§ **WORK INSTRUCTIONS**
When you reach the line below that has "Open account number", start returning lines exactly, and stop after the line that has "Task: Click Edit for left PTT row"; skip the pictures.

§ **GIVEN DATA**

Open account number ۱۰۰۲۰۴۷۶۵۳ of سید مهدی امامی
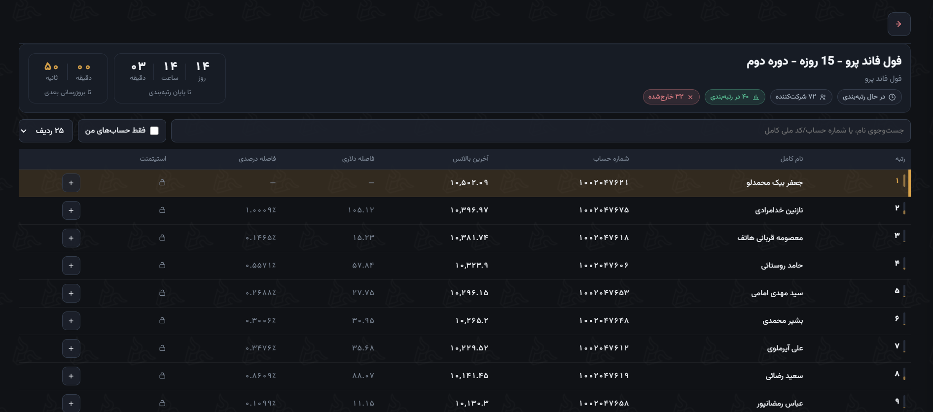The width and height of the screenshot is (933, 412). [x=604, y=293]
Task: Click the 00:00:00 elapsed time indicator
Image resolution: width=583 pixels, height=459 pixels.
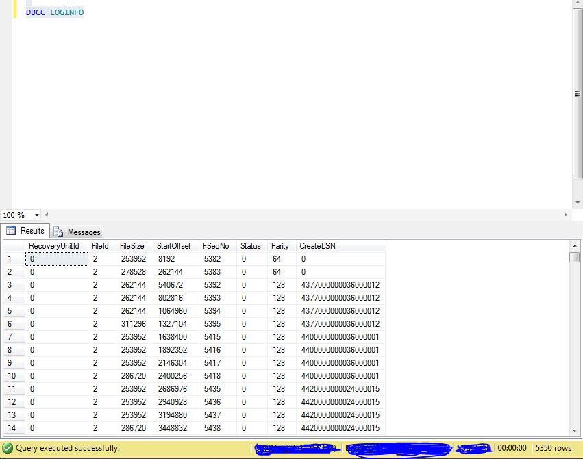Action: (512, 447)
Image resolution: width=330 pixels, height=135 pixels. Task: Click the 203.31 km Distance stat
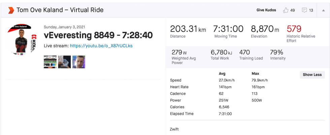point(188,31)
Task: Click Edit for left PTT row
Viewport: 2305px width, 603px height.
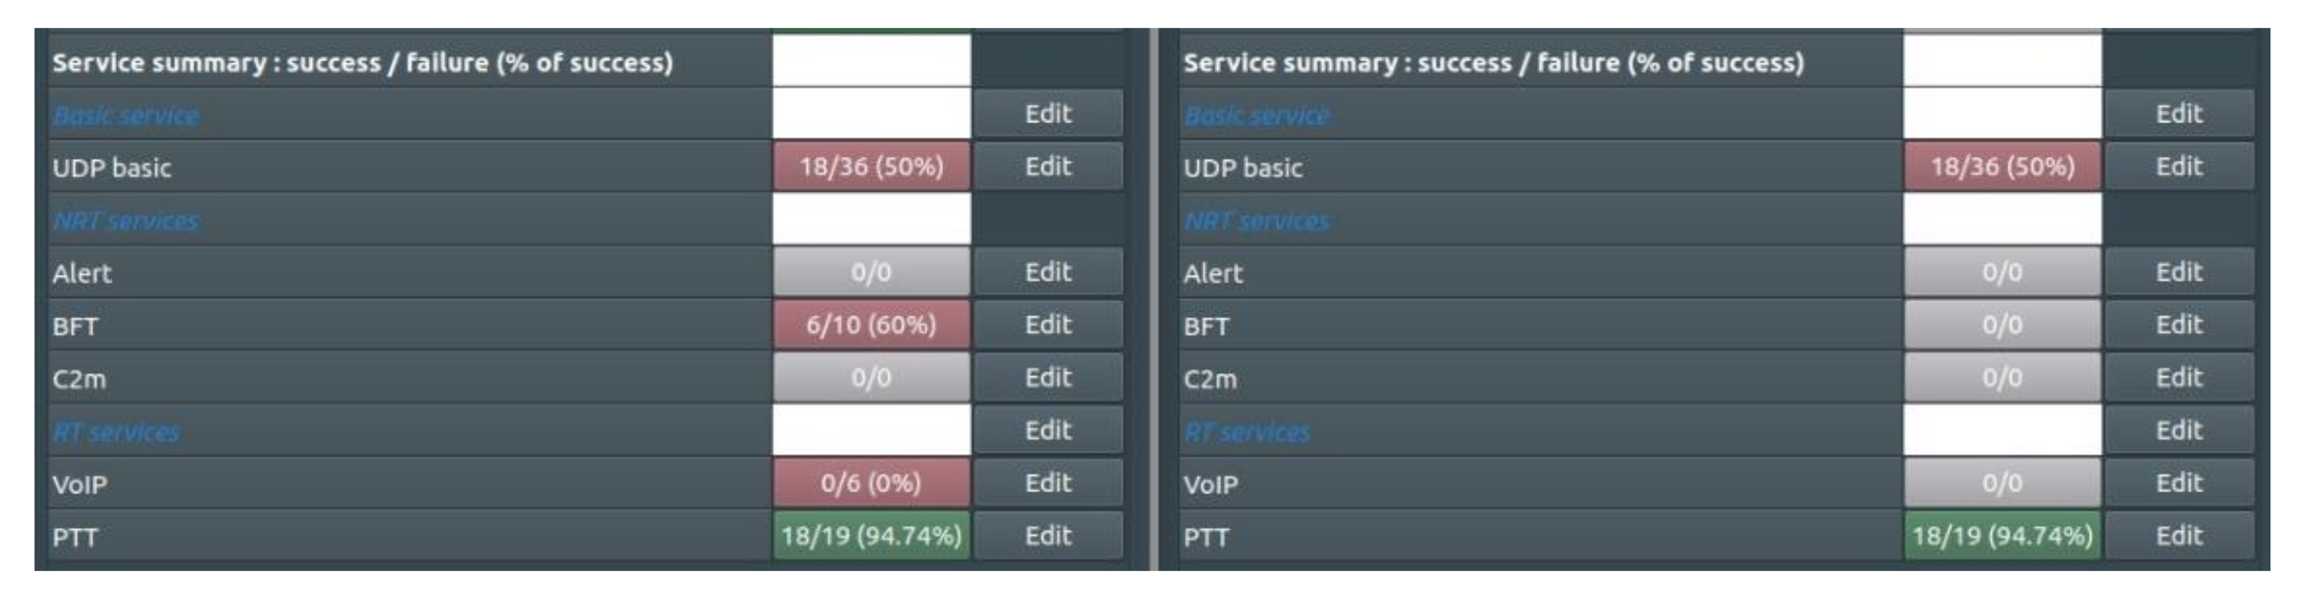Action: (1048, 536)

* * *

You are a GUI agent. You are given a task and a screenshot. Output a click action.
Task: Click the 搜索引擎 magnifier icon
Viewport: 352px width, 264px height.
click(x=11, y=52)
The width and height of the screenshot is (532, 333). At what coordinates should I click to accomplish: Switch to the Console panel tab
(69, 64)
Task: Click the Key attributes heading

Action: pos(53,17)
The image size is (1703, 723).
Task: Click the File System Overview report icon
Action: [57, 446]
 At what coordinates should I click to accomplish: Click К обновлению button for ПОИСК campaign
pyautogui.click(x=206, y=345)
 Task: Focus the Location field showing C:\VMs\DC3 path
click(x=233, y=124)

§ **RESULT**
Open account number ۱۰۰۲۰۴۷۶۵۳ of سید مهدی امامی
The width and height of the screenshot is (933, 412). [x=604, y=293]
Task: Click the 00:00:00 elapsed time indicator
Image resolution: width=583 pixels, height=459 pixels.
Action: (512, 447)
Image resolution: width=330 pixels, height=135 pixels. Task: Click the 203.31 km Distance stat
point(188,31)
Task: Click Edit for left PTT row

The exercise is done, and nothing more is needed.